Species of flowering plant

Daviesia dilatata is a species of flowering plant in the family Fabaceae and is endemic to the south-west of Western Australia. It is an erect, open, glabrous shrub with scattered, often sickle-shaped phyllodes, and orange, red, yellow and dark crimson flowers.

==Description==
Daviesia dilatata is an erect, open, glabrous, shrub with greyish to glaucous foliage, and that typically grows to a height of up to 1 m. Its leaves are reduced to scattered, erect but down-curved, often sickle-shaped phyllodes 7–50 mm long and 2–8 mm wide with a sharply pointed black tip. The flowers are arranged in clusters of three to eight on a peduncle up to 0.5 mm long, the rachis 1–2 mm long, each flower on a thread-like pedicel 1–3.5 mm long with spatula-shaped bracts about 1 mm long at the base. The sepals are 4–5 mm long and joined at the base, the two upper lobes joined for most of their length and the lower three triangular. The standard is elliptic with a central notch, 6.0–6.5 mm long, 6–7.5 mm wide and orange with a red base and a yellow centre, the wings 6–6.5 mm long and dark crimson, and the keel 5–6 mm long and dark crimson. Flowering occurs in August and September and the fruit is a flattened, triangular pod 7–8 mm long.

(Things to do):
(a) List every color that the Daviesia dilatata passage gives for the flowers.
(b) Continue the passage on Daviesia dilatata from where it stops.

(Data for review):
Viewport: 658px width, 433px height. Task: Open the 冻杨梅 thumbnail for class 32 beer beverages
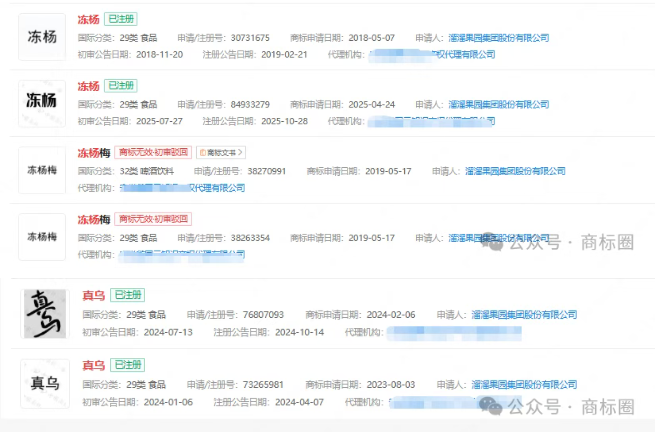[43, 170]
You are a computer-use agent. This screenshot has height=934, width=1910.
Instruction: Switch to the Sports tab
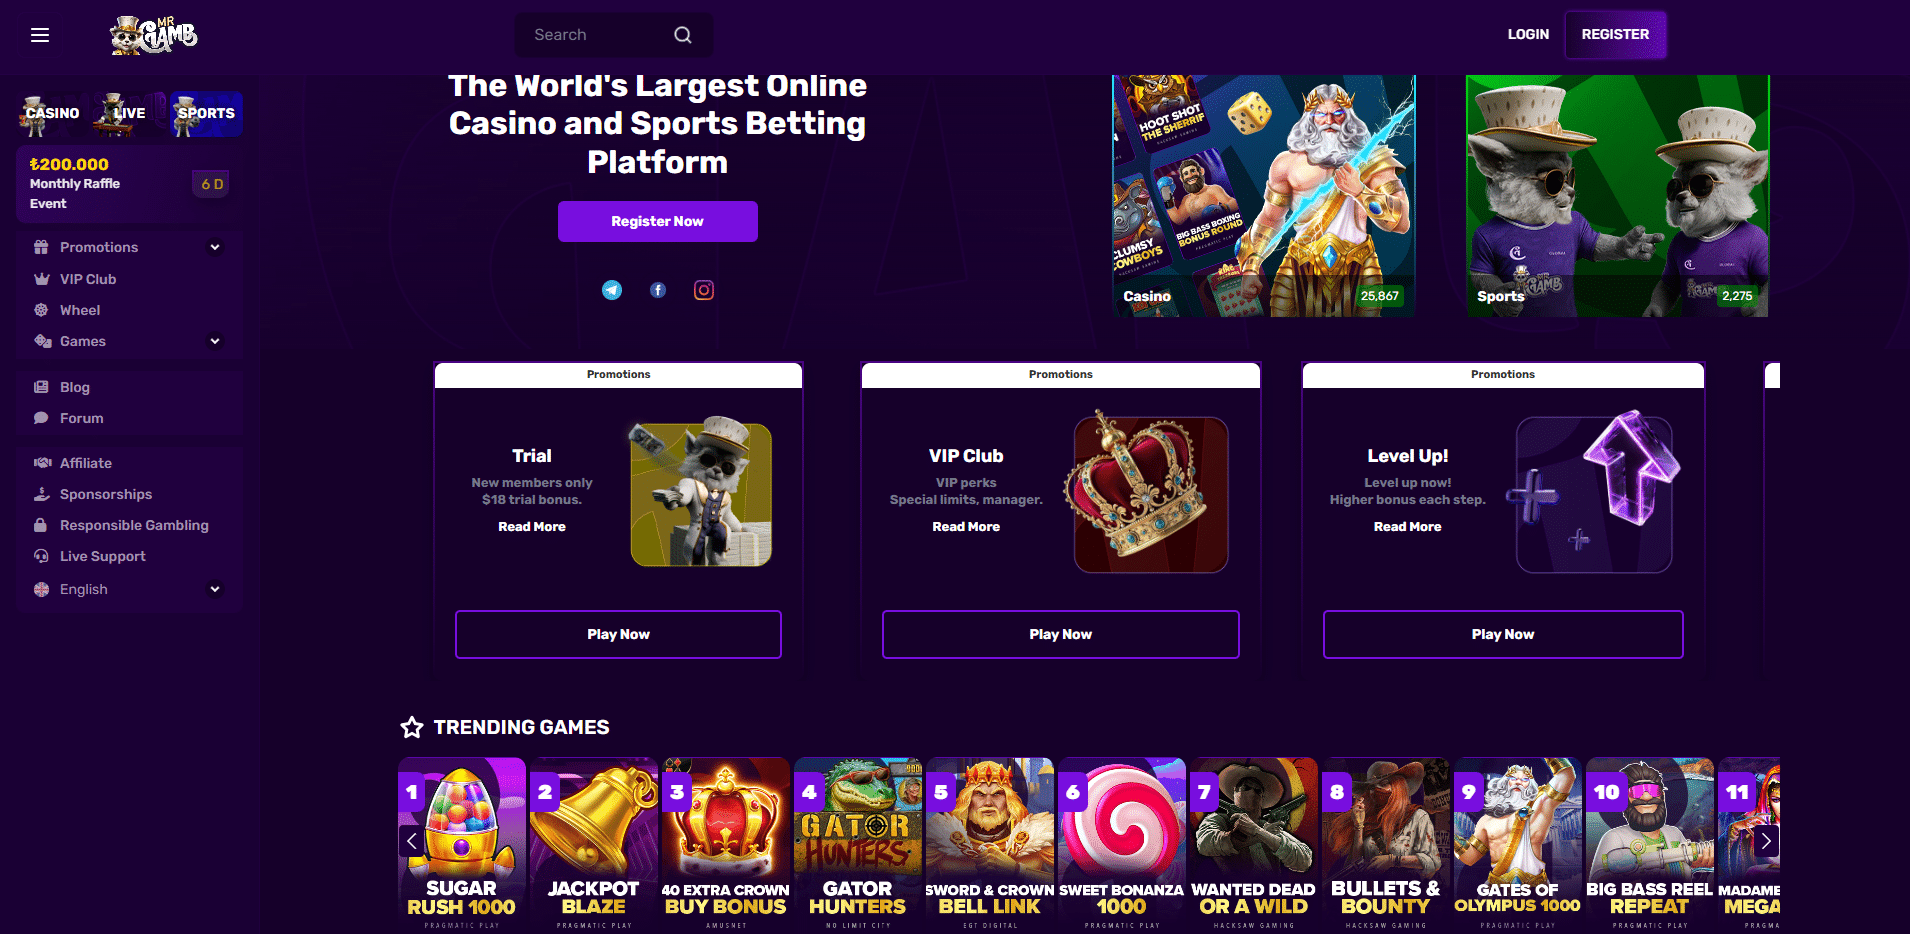pos(206,113)
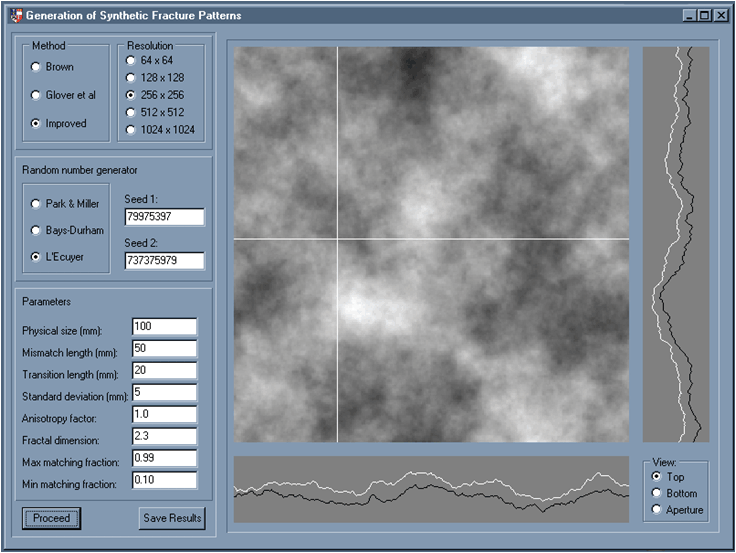Click the application icon in title bar
736x553 pixels.
point(14,16)
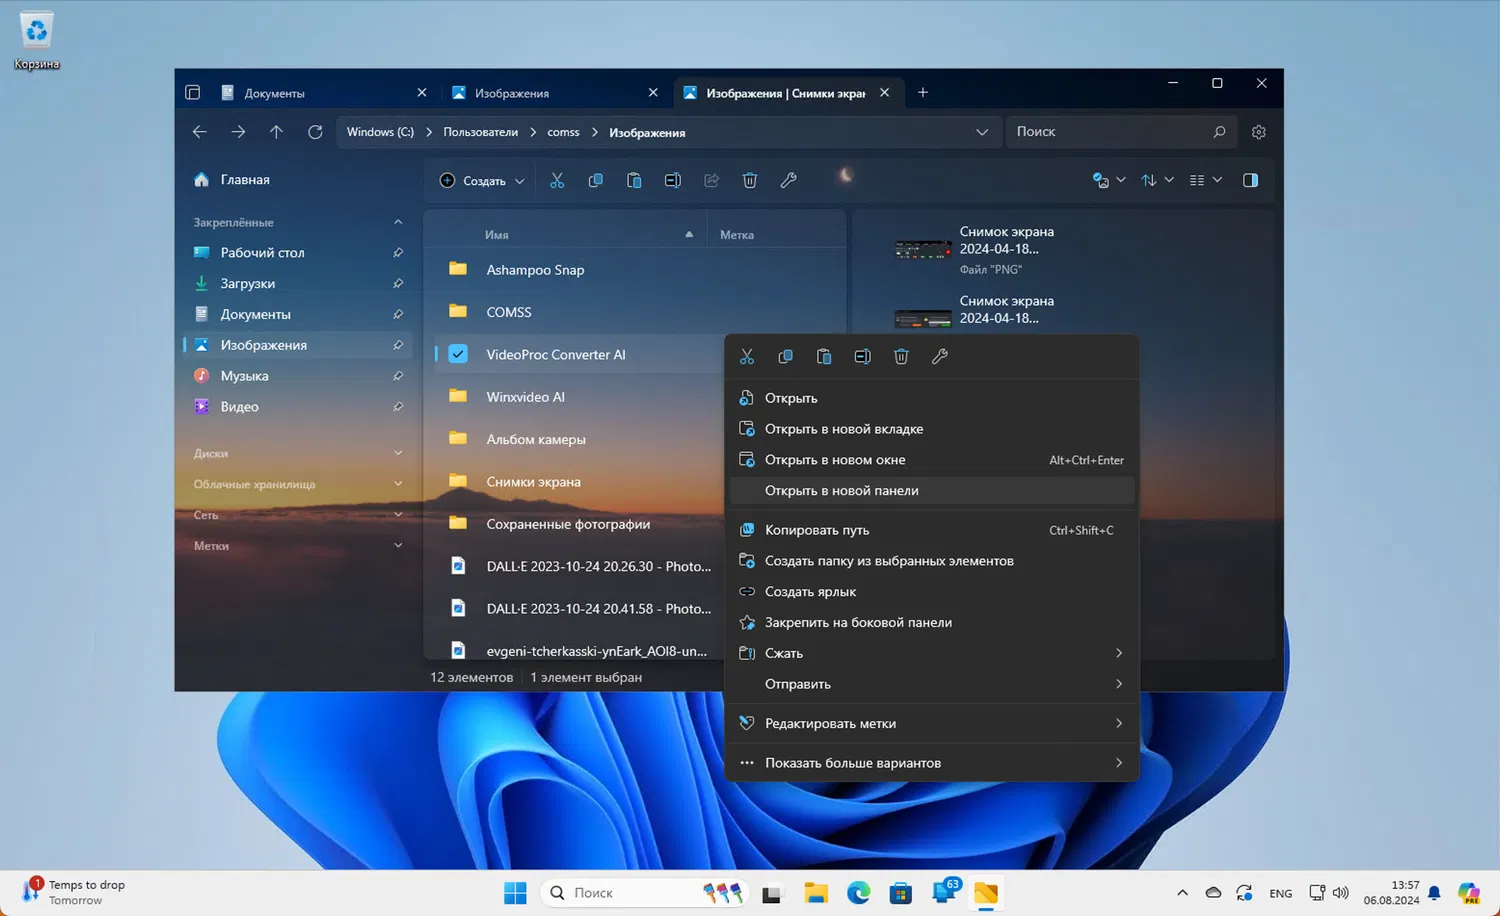Click the properties wrench icon in the context menu
Viewport: 1500px width, 916px height.
[x=939, y=357]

(Answers per task):
(a) Orange, red, yellow, dark crimson

(b)
==Taxonomy and naming==
Daviesia dilatata was first formally described in 1995 by Michael Crisp in the journal Australian Systematic Botany from specimens collected near Ravensthorpe in 1979. The specific epithet (dilatata) means "enlarged", referring to the phyllodes that widen upwards.

==Distribution and habitat==
This species of pea grows in heath and tall shrubland between Nyabing, Bremer Bay and Cape Arid National Park in the Esperance Plains, Jarrah Forest and Mallee biogeographic regions of south-western Western Australia.

==Conservation status==
Daviesia dilatata is classified as "not threatened" by the Western Australian Government Department of Biodiversity, Conservation and Attractions.